▶ _Problem details_: Which lines of the records contain the word "Given"? Show each of them.

++++ Material for this exercise ++++

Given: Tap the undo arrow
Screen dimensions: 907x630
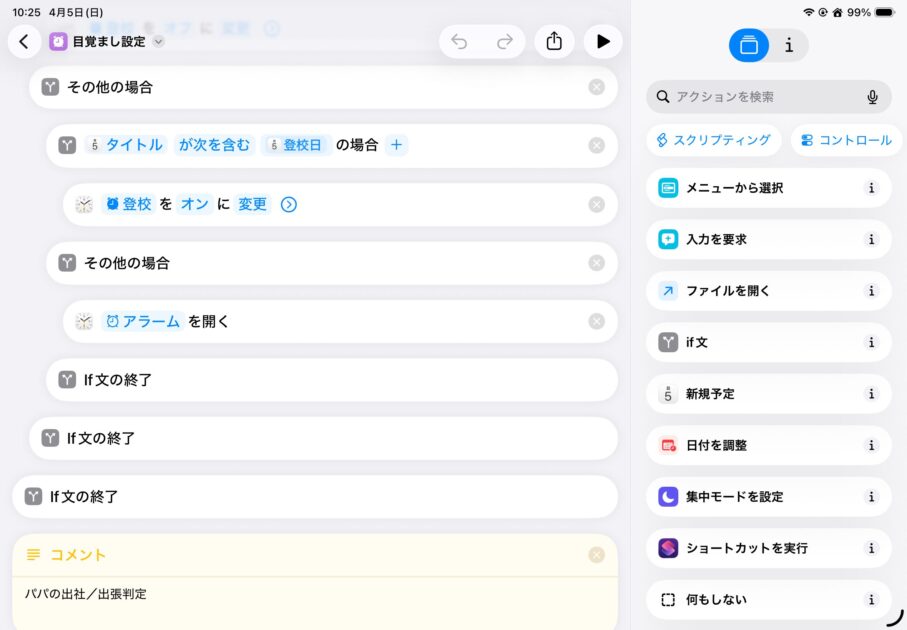Looking at the screenshot, I should [x=459, y=42].
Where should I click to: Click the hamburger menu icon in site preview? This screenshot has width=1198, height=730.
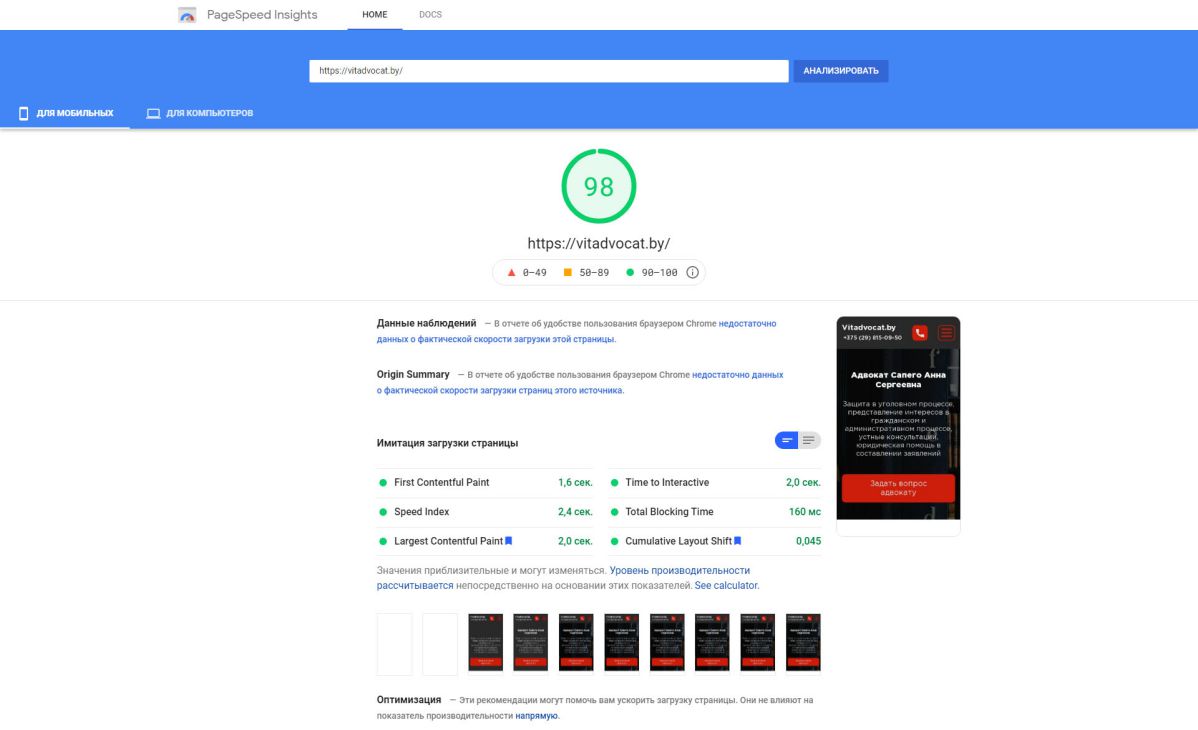coord(946,332)
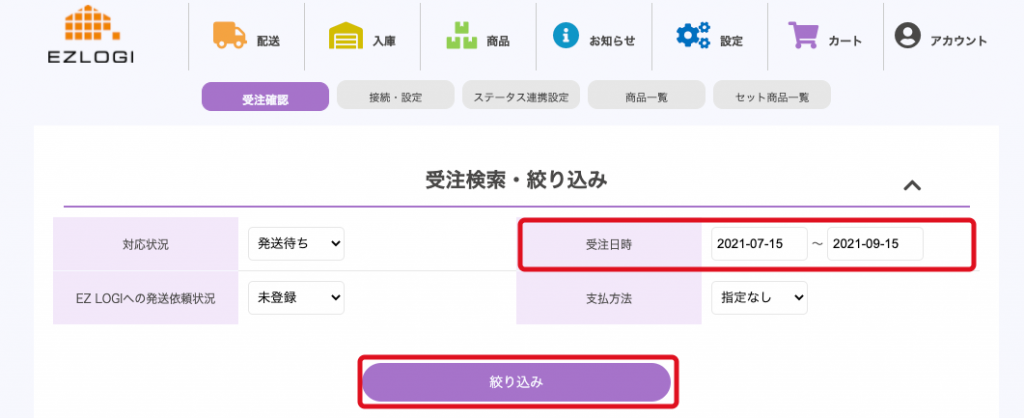Open the 配送 delivery truck icon
This screenshot has width=1024, height=418.
coord(229,37)
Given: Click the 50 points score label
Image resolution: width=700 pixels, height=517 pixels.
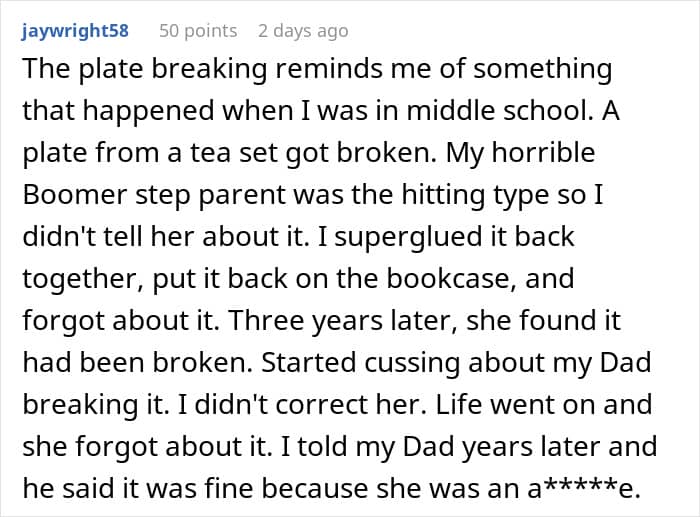Looking at the screenshot, I should tap(198, 31).

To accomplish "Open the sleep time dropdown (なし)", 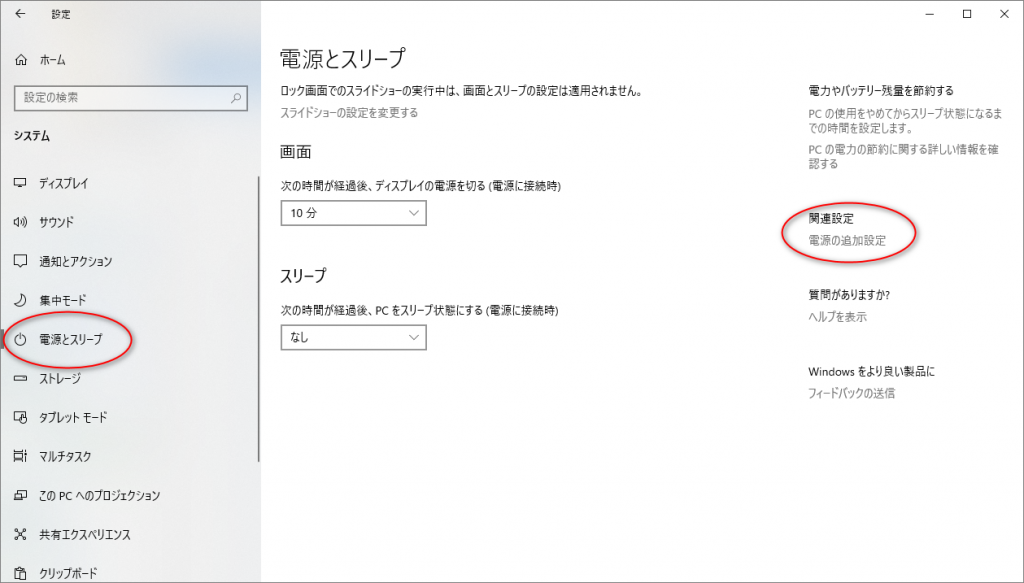I will click(x=354, y=338).
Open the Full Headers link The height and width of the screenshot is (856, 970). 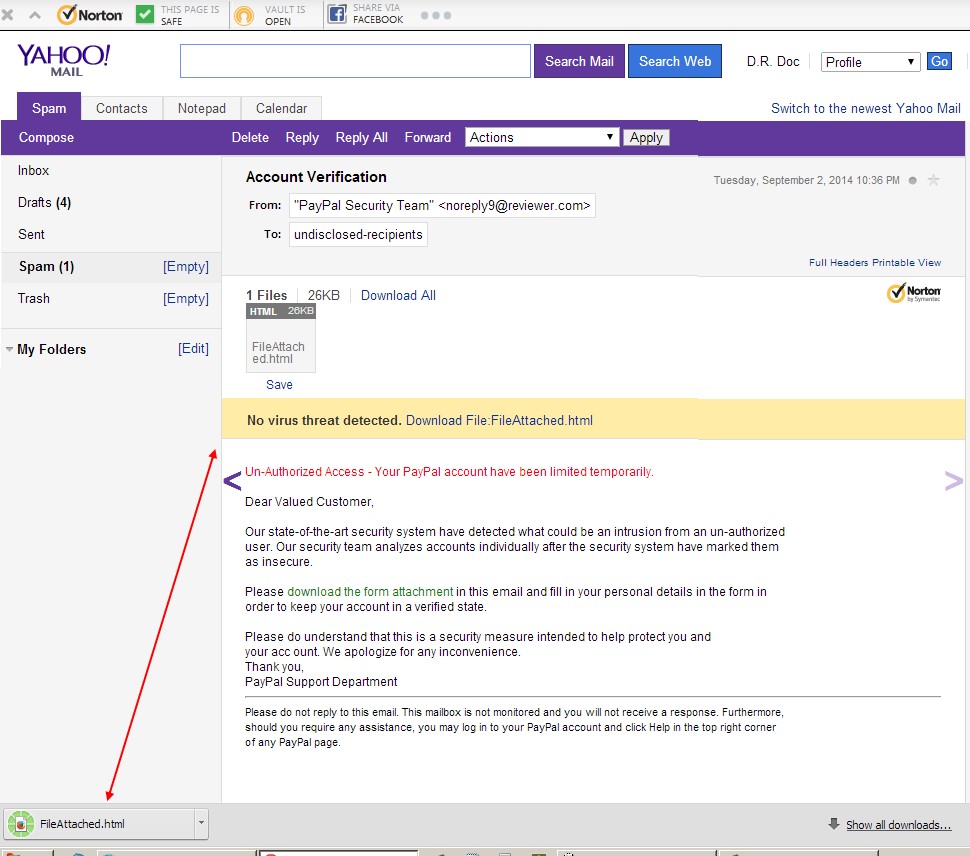(837, 262)
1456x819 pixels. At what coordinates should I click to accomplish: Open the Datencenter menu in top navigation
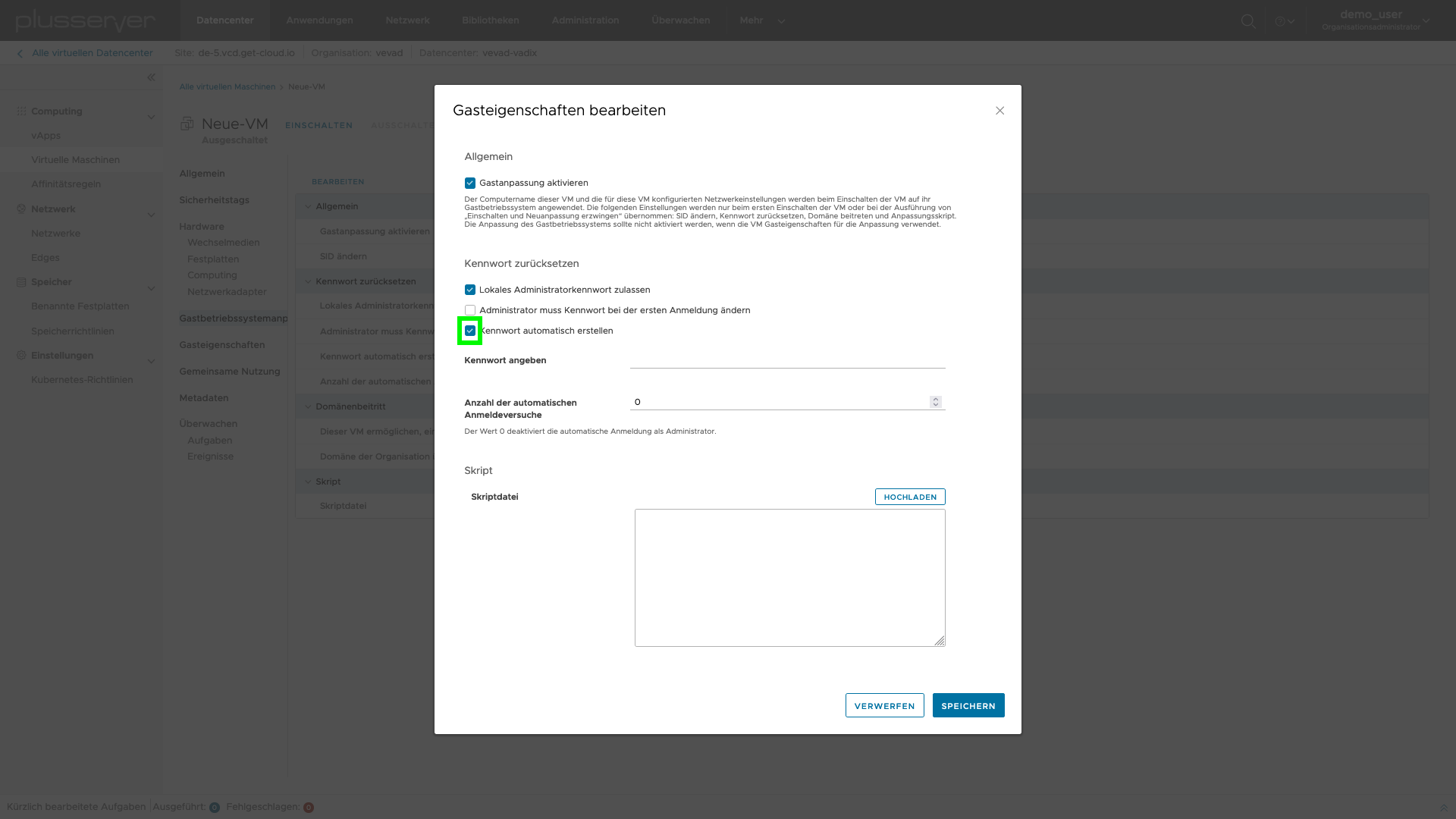pyautogui.click(x=224, y=20)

++++

▶ _Answer below_:
Given: Tap the undo arrow
Given: Click the 50 points score label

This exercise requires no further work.